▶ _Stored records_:
====

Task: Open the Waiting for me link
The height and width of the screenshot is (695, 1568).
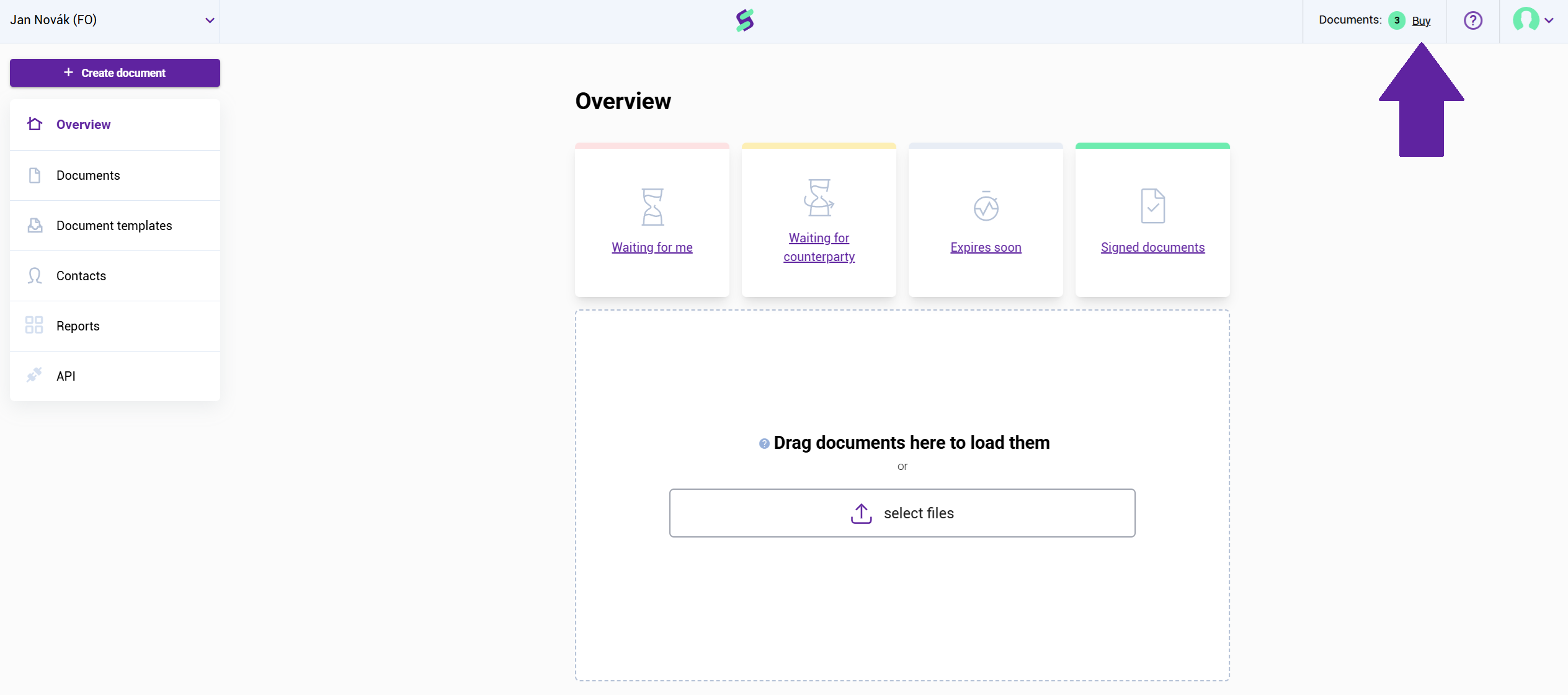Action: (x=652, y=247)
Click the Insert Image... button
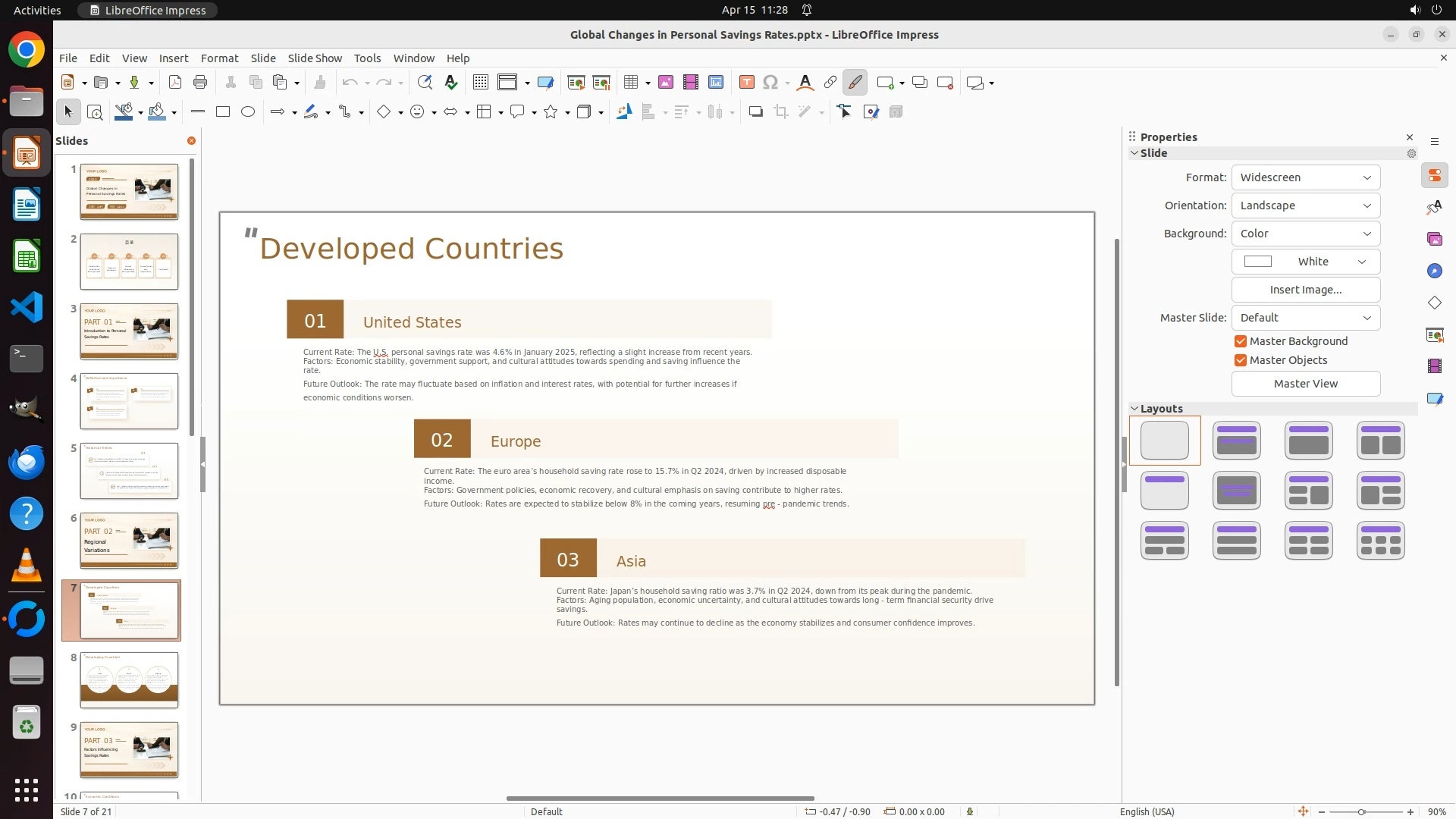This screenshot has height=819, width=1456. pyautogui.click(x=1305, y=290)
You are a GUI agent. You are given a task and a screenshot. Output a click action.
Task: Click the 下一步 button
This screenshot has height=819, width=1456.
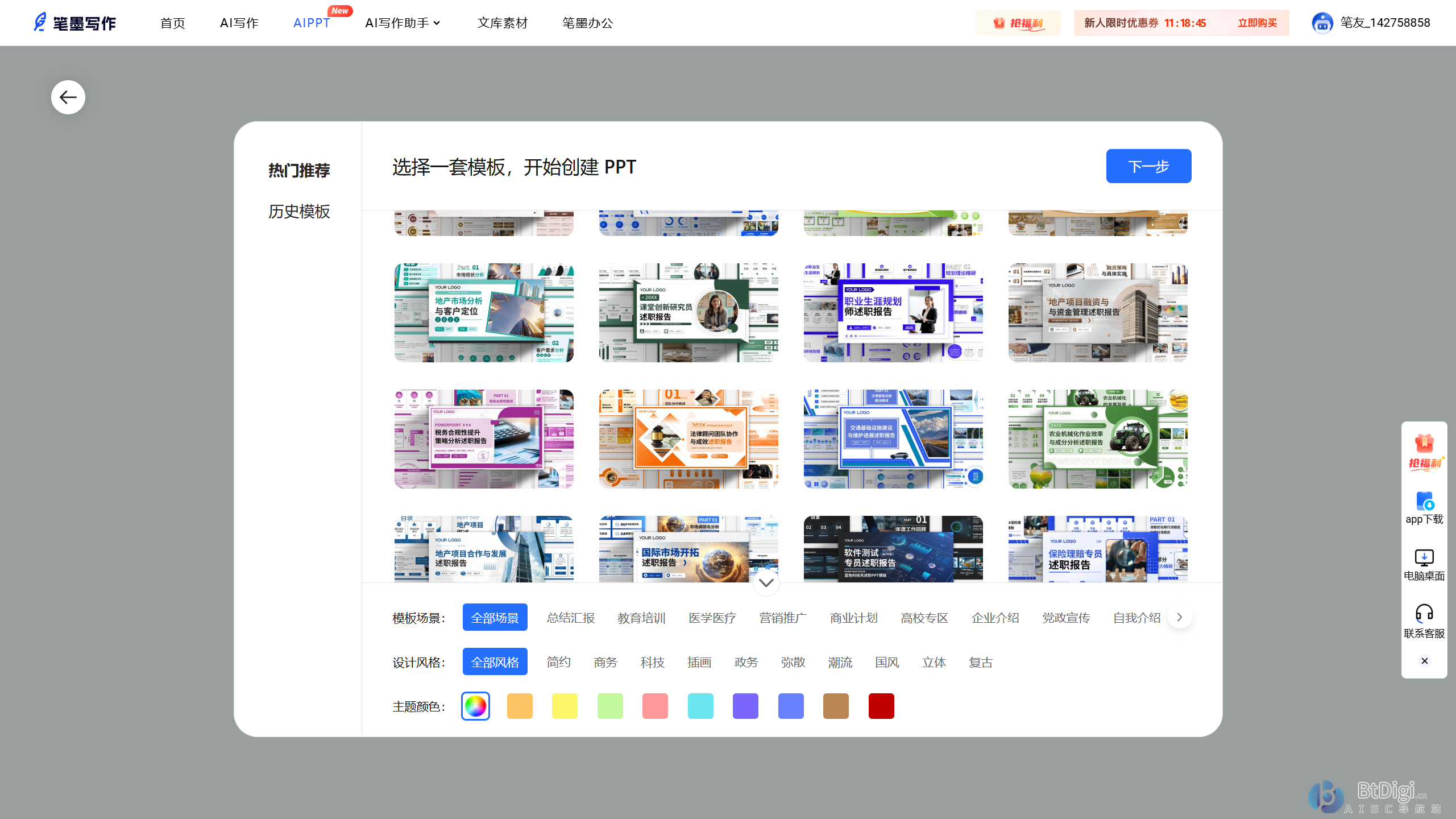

====

▶ _REQUIREMENT_:
Each line above should be returned exactly as written, apart from any pictures.

▶ _RESULT BELOW_:
Task: Open the Waiting for me link
The height and width of the screenshot is (695, 1568).
Action: (x=652, y=247)
Click the Insert Image... button
This screenshot has height=819, width=1456. pyautogui.click(x=1305, y=290)
You are a GUI agent. You are given a task and a screenshot. Output a click action.
Task: Click the 下一步 button
This screenshot has height=819, width=1456.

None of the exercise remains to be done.